▸ **WHAT THE TASK REQUIRES**
Before doing anything else, copy the entries below exactly.

[Source data]
• • • • •
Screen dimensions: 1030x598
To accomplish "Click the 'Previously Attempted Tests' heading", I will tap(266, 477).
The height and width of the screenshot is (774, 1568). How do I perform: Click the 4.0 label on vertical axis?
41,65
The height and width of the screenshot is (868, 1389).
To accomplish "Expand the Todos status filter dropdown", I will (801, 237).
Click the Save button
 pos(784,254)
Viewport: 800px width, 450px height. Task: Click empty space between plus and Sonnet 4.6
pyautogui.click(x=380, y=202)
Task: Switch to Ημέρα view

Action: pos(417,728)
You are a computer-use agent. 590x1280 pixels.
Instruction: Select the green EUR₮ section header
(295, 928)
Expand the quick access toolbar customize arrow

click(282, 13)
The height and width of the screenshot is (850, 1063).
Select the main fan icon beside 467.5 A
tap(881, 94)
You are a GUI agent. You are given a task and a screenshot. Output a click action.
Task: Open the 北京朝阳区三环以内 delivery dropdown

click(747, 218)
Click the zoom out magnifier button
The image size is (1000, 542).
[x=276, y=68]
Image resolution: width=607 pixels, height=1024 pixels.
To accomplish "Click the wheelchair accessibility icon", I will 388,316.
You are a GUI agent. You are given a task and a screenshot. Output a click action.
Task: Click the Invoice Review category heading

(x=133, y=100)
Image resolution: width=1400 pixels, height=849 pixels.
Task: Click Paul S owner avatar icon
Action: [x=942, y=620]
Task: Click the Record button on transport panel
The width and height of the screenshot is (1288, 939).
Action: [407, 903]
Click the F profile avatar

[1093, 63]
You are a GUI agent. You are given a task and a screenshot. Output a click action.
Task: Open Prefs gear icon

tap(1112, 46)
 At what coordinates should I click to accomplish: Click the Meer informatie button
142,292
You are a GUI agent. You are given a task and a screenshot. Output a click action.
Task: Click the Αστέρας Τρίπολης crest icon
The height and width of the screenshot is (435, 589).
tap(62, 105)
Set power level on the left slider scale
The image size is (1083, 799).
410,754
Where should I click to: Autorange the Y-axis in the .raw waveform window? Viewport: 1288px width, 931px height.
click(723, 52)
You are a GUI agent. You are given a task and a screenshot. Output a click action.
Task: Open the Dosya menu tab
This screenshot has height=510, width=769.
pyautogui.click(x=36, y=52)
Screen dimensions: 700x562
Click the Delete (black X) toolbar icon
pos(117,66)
• • • • •
▸ **RESPONSE TO THIS EXERCISE**
Screen dimensions: 1030x598
To accomplish "Click the 'Previously Attempted Tests' heading", I will tap(266, 477).
The height and width of the screenshot is (774, 1568). How do I perform: Click the 4.0 label on vertical axis?
41,65
The height and width of the screenshot is (868, 1389).
To accomplish "Expand the Todos status filter dropdown", I will (801, 237).
Click the Save button
 pos(784,254)
Viewport: 800px width, 450px height. Task: Click empty space between plus and Sonnet 4.6
pyautogui.click(x=380, y=202)
Task: Switch to Ημέρα view

Action: pos(417,728)
You are a computer-use agent. 590x1280 pixels.
Instruction: Select the green EUR₮ section header
(295, 928)
Expand the quick access toolbar customize arrow

click(282, 13)
The height and width of the screenshot is (850, 1063).
Select the main fan icon beside 467.5 A
tap(881, 94)
You are a GUI agent. You are given a task and a screenshot. Output a click action.
Task: Open the 北京朝阳区三环以内 delivery dropdown

click(747, 218)
Click the zoom out magnifier button
The image size is (1000, 542).
[x=276, y=68]
Image resolution: width=607 pixels, height=1024 pixels.
To accomplish "Click the wheelchair accessibility icon", I will 388,316.
You are a GUI agent. You are given a task and a screenshot. Output a click action.
Task: Click the Invoice Review category heading

(x=133, y=100)
Image resolution: width=1400 pixels, height=849 pixels.
Task: Click Paul S owner avatar icon
Action: [x=942, y=620]
Task: Click the Record button on transport panel
The width and height of the screenshot is (1288, 939).
Action: [407, 903]
Click the F profile avatar

[1093, 63]
You are a GUI agent. You are given a task and a screenshot. Output a click action.
Task: Open Prefs gear icon

tap(1112, 46)
 At what coordinates should I click to accomplish: Click the Meer informatie button
142,292
You are a GUI agent. You are given a task and a screenshot. Output a click action.
Task: Click the Αστέρας Τρίπολης crest icon
The height and width of the screenshot is (435, 589).
tap(62, 105)
Set power level on the left slider scale
The image size is (1083, 799).
410,754
Where should I click to: Autorange the Y-axis in the .raw waveform window? Viewport: 1288px width, 931px height.
click(723, 52)
You are a GUI agent. You are given a task and a screenshot. Output a click action.
Task: Open the Dosya menu tab
This screenshot has height=510, width=769.
pyautogui.click(x=36, y=52)
Screen dimensions: 700x562
Click the Delete (black X) toolbar icon
pos(117,66)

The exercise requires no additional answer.